HOW TO COMPLETE THIS TASK
Make an exact copy of the lines from the top of the entries below through the line with "Given: Open the Rick and Morty tile". Leave all pictures out.

SUPPLIED MATERIAL
>>>

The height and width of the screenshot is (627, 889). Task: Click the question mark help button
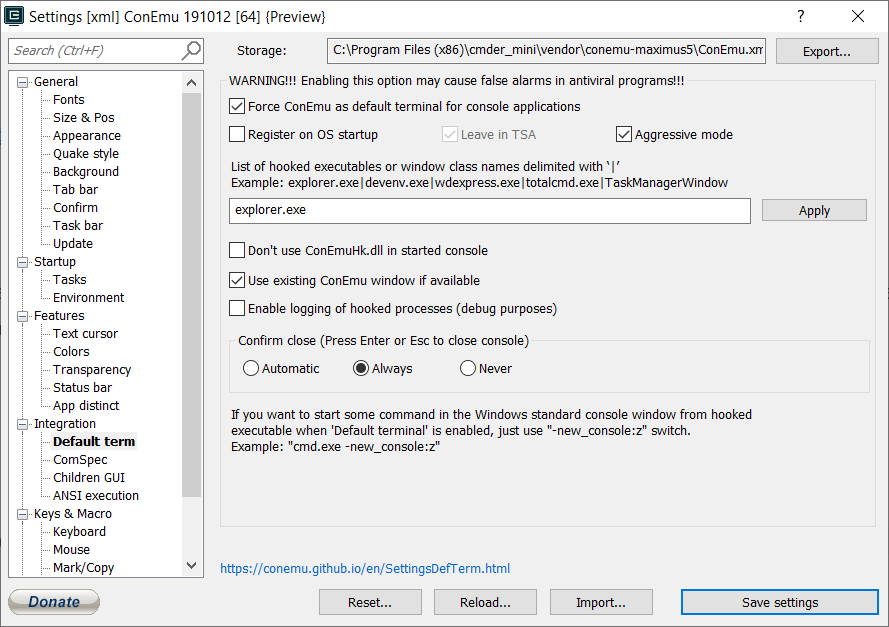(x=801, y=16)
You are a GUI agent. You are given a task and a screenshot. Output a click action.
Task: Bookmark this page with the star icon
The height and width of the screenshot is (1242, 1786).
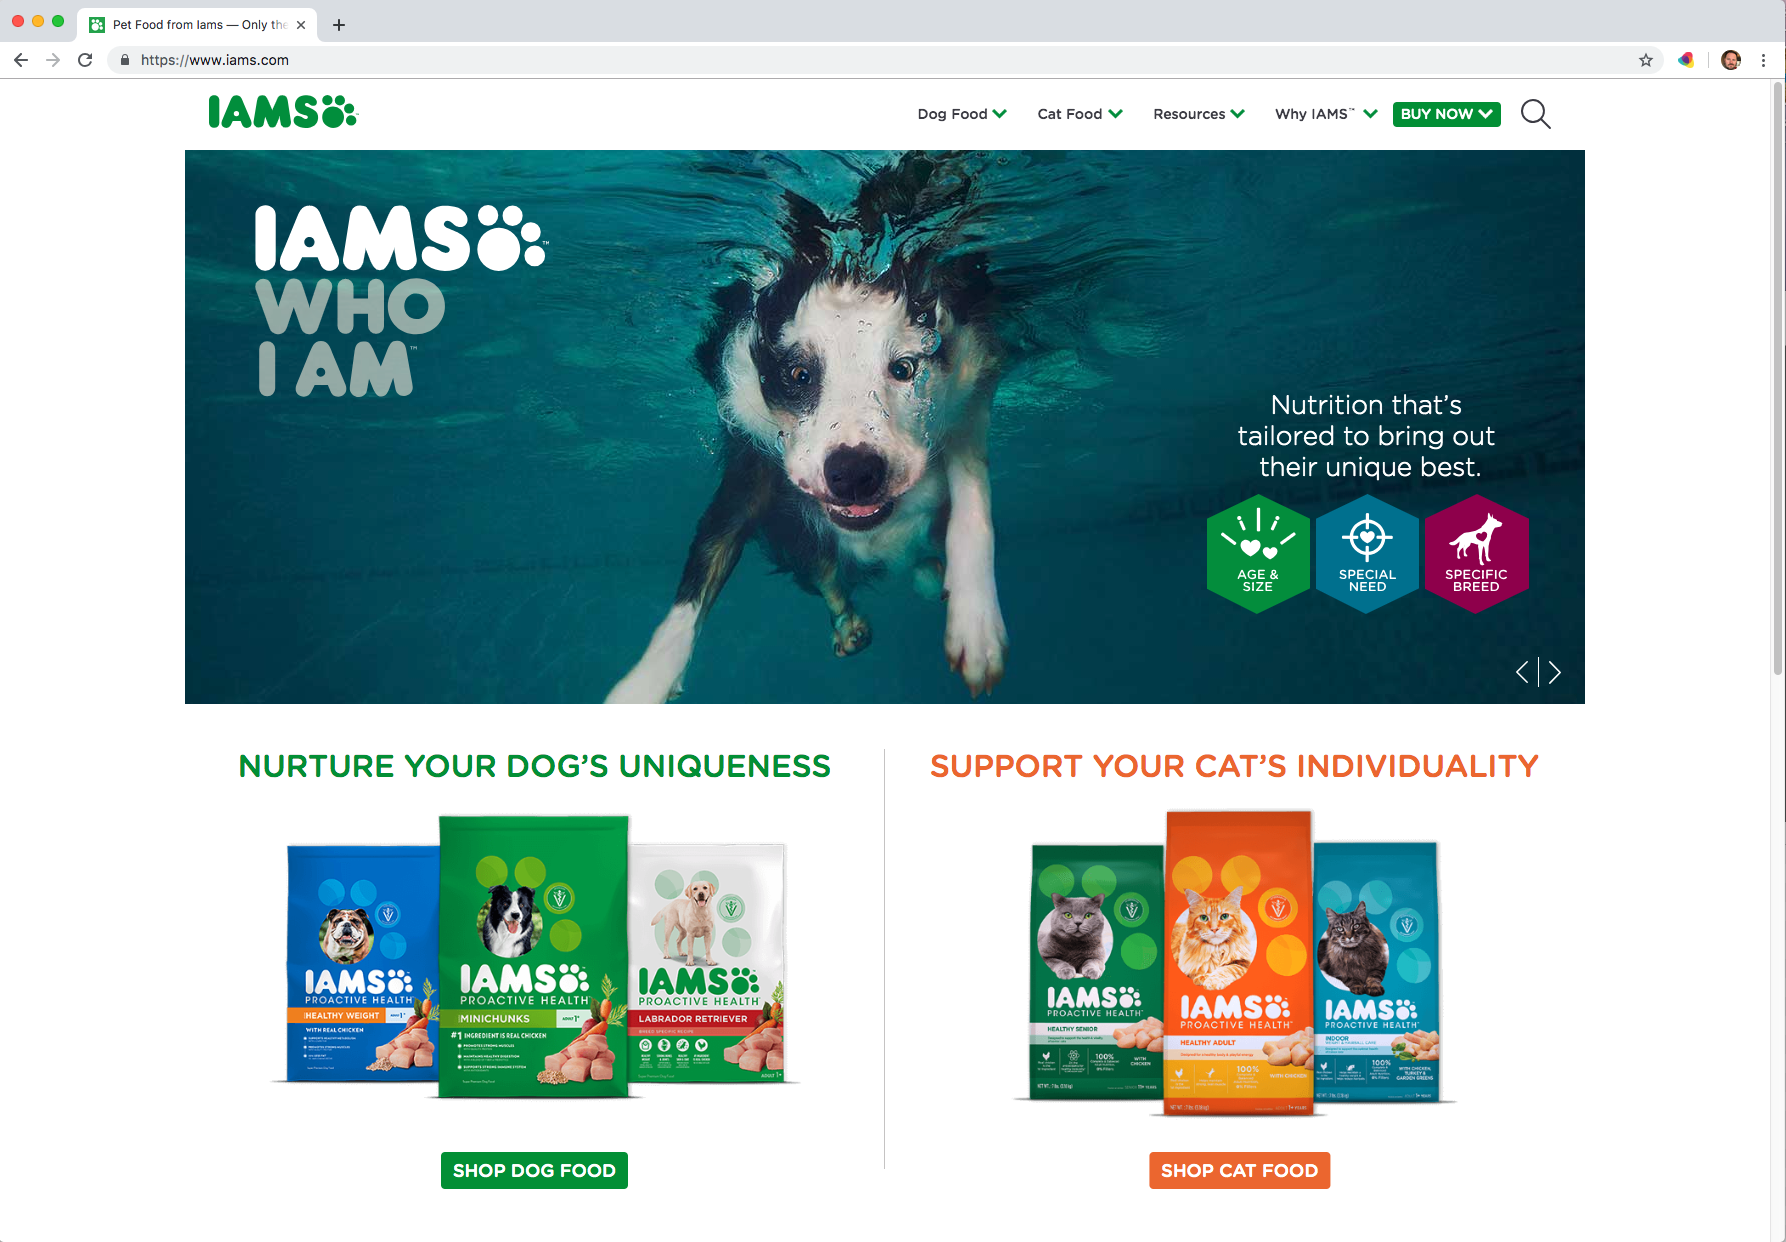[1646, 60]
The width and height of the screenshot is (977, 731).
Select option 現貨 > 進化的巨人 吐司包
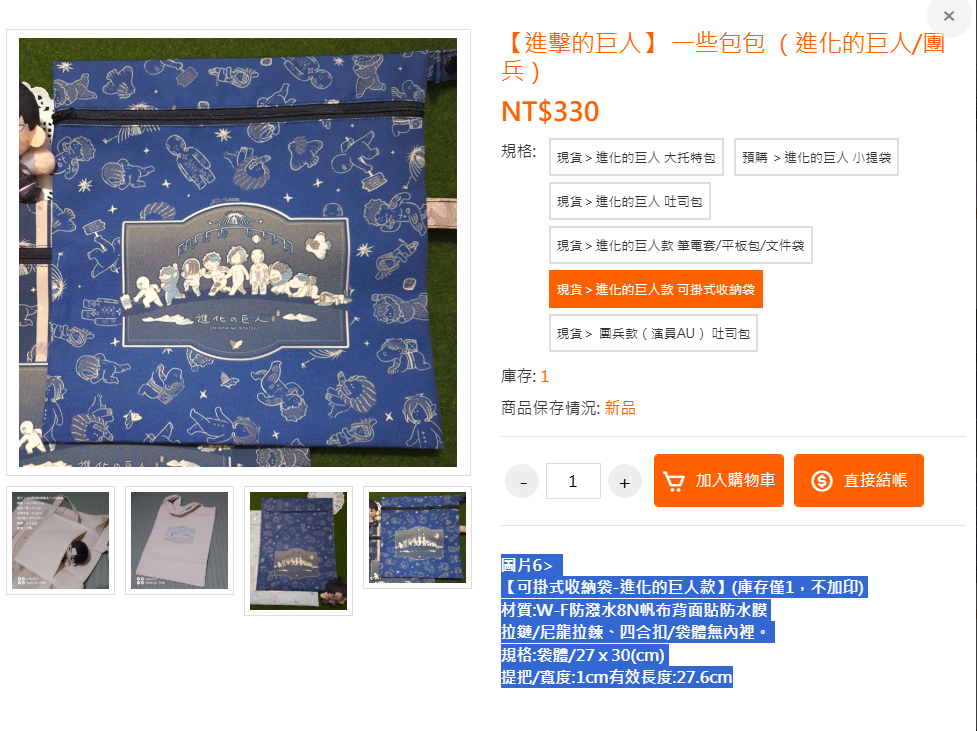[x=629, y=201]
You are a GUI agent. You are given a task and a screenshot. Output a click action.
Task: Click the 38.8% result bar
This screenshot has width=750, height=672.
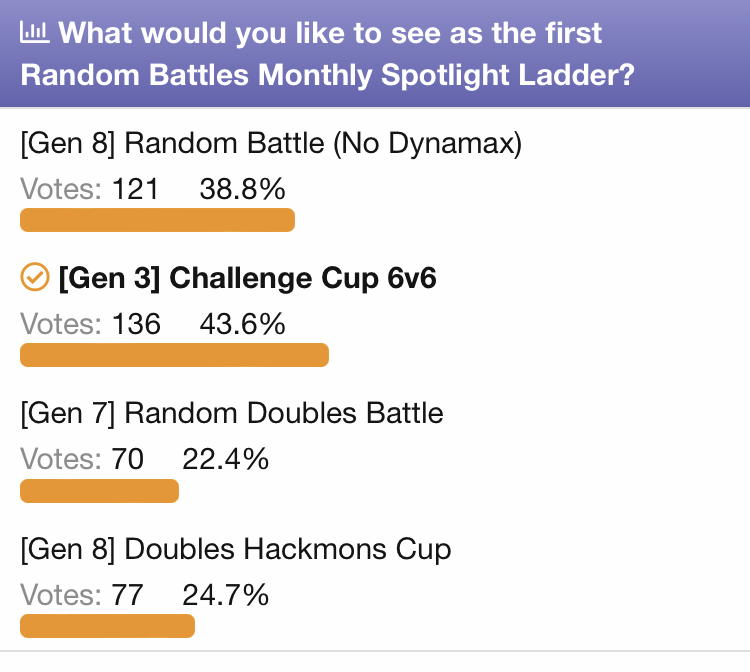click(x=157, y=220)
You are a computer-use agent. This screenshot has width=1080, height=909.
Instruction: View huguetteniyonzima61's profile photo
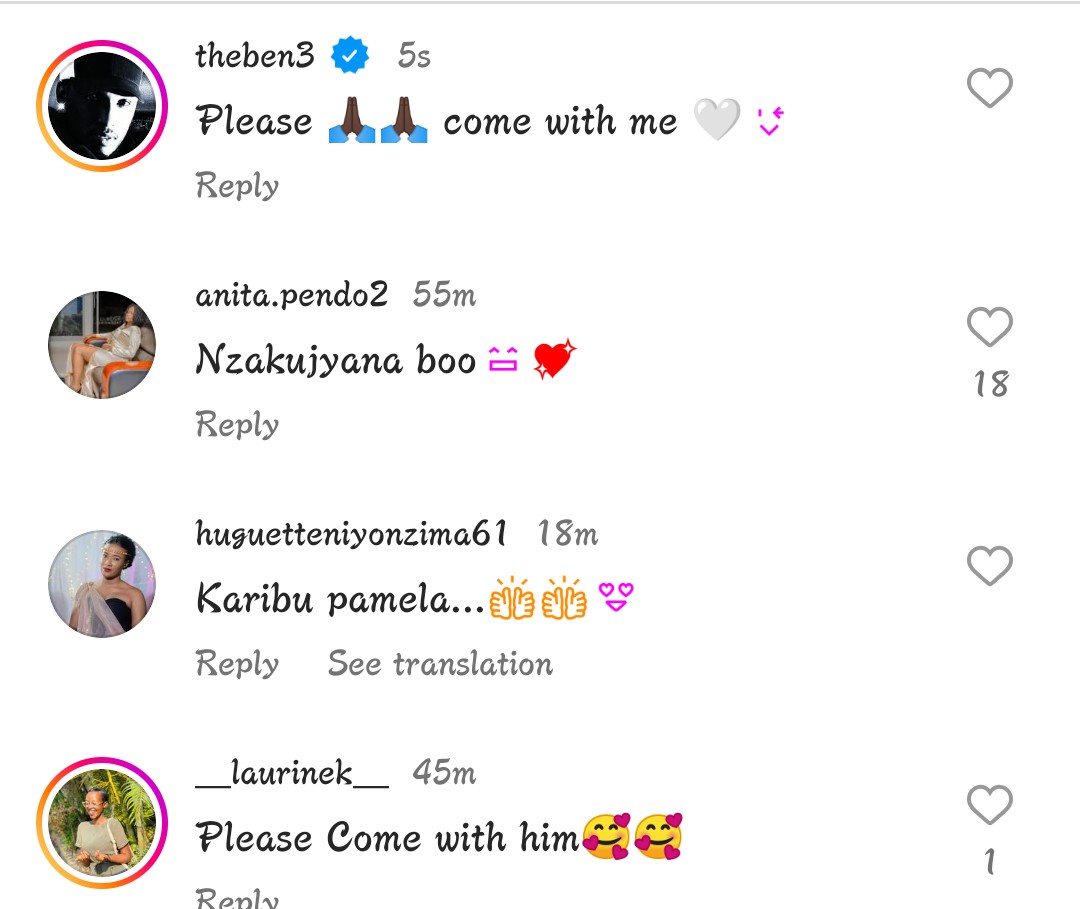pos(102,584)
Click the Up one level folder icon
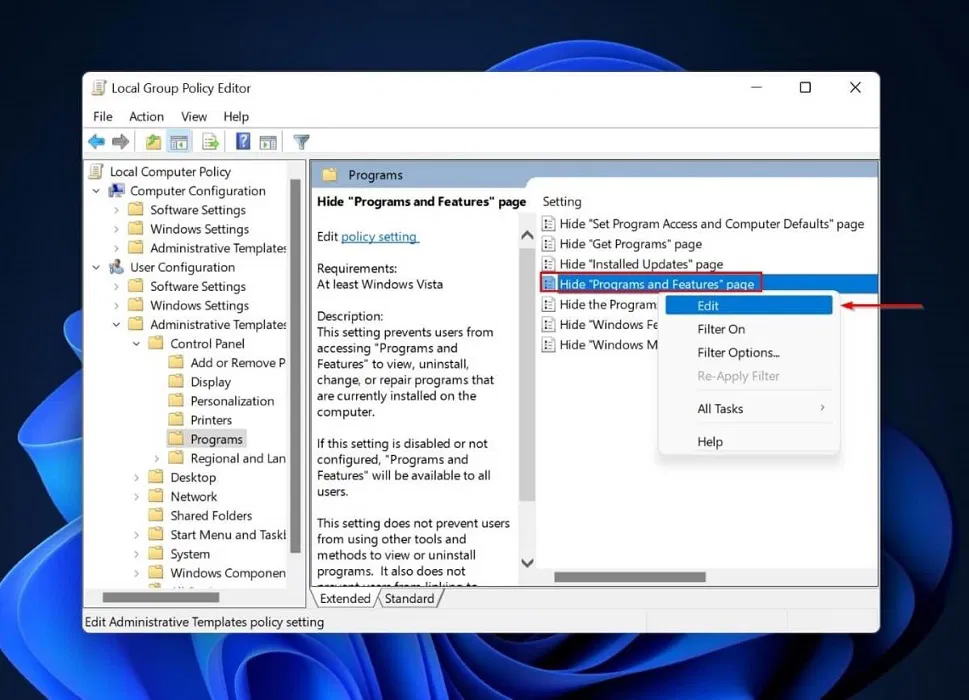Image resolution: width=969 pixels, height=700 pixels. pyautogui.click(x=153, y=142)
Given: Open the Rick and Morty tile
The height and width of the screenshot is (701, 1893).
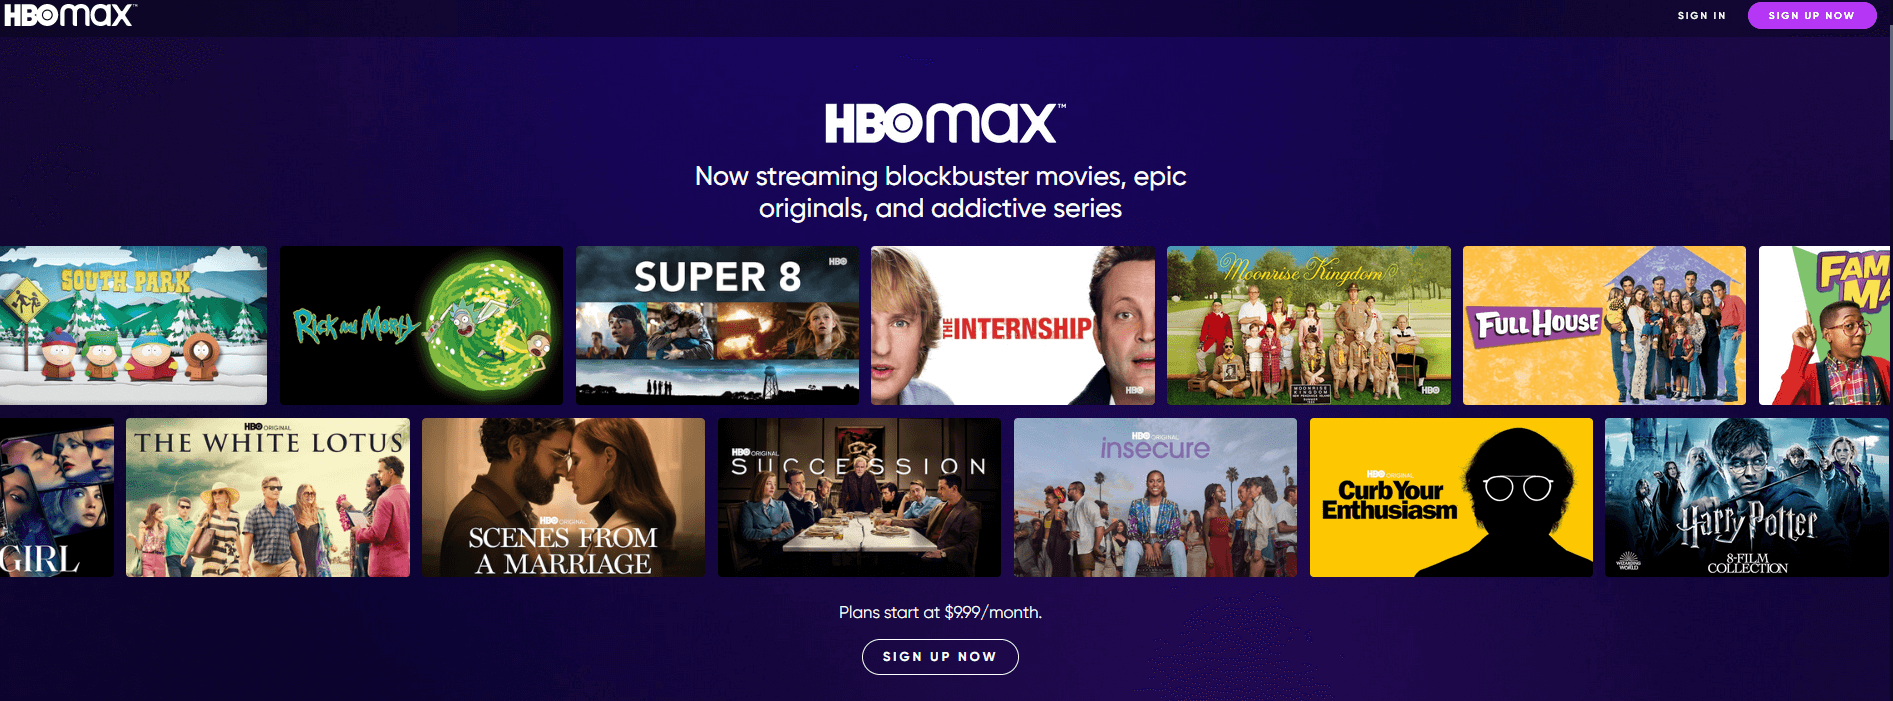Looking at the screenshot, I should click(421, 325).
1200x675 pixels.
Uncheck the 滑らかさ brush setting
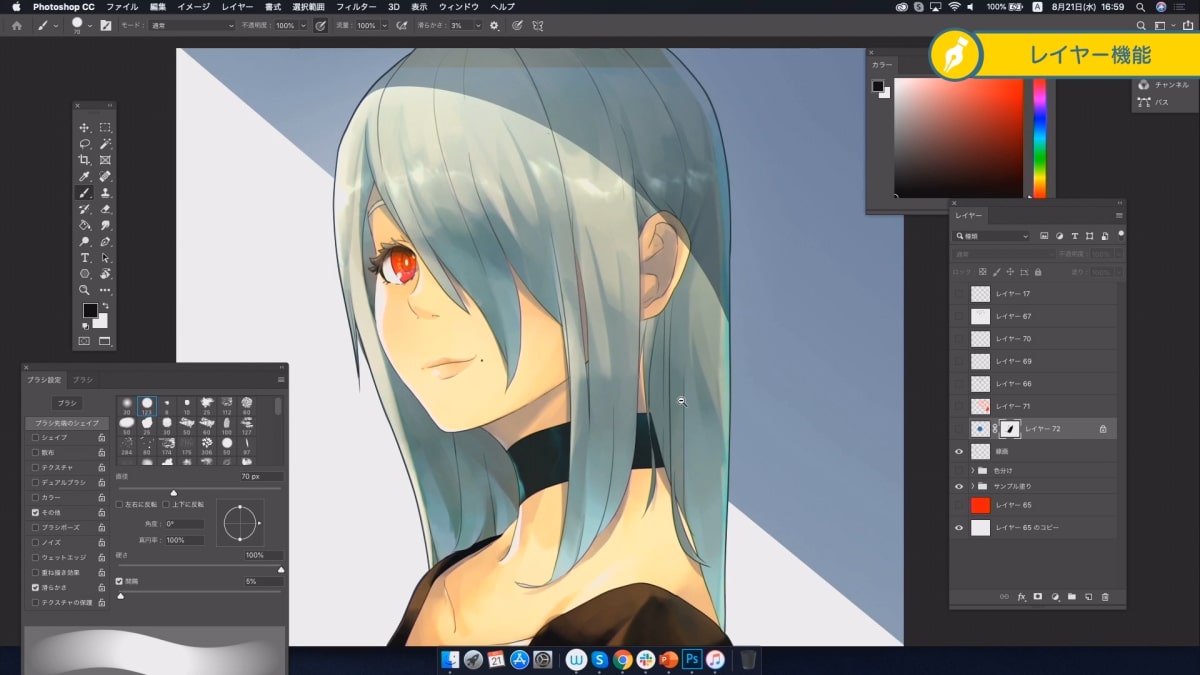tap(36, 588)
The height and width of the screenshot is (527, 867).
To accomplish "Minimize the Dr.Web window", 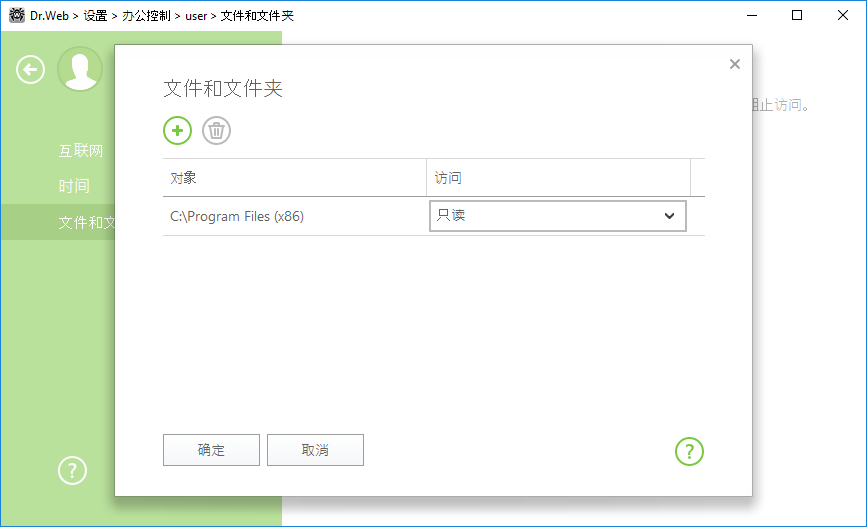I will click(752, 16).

<<<

EXERCISE OUTPUT
The height and width of the screenshot is (627, 889). Task: Click the question mark help button
(x=801, y=16)
You are a GUI agent. You are given a task and a screenshot. Output a click action.
Task: Bookmark this page with the star icon
The height and width of the screenshot is (1242, 1786).
[1646, 60]
The width and height of the screenshot is (977, 731).
Select option 現貨 > 進化的巨人 吐司包
[x=629, y=201]
You are a GUI agent. You are given a task and a screenshot. Output a click action.
Task: Click the 38.8% result bar
This screenshot has width=750, height=672.
click(x=157, y=220)
You are a computer-use agent. This screenshot has width=1080, height=909.
Instruction: View huguetteniyonzima61's profile photo
pos(102,584)
Click the Up one level folder icon
Image resolution: width=969 pixels, height=700 pixels. pyautogui.click(x=153, y=142)
Given: Open the Rick and Morty tile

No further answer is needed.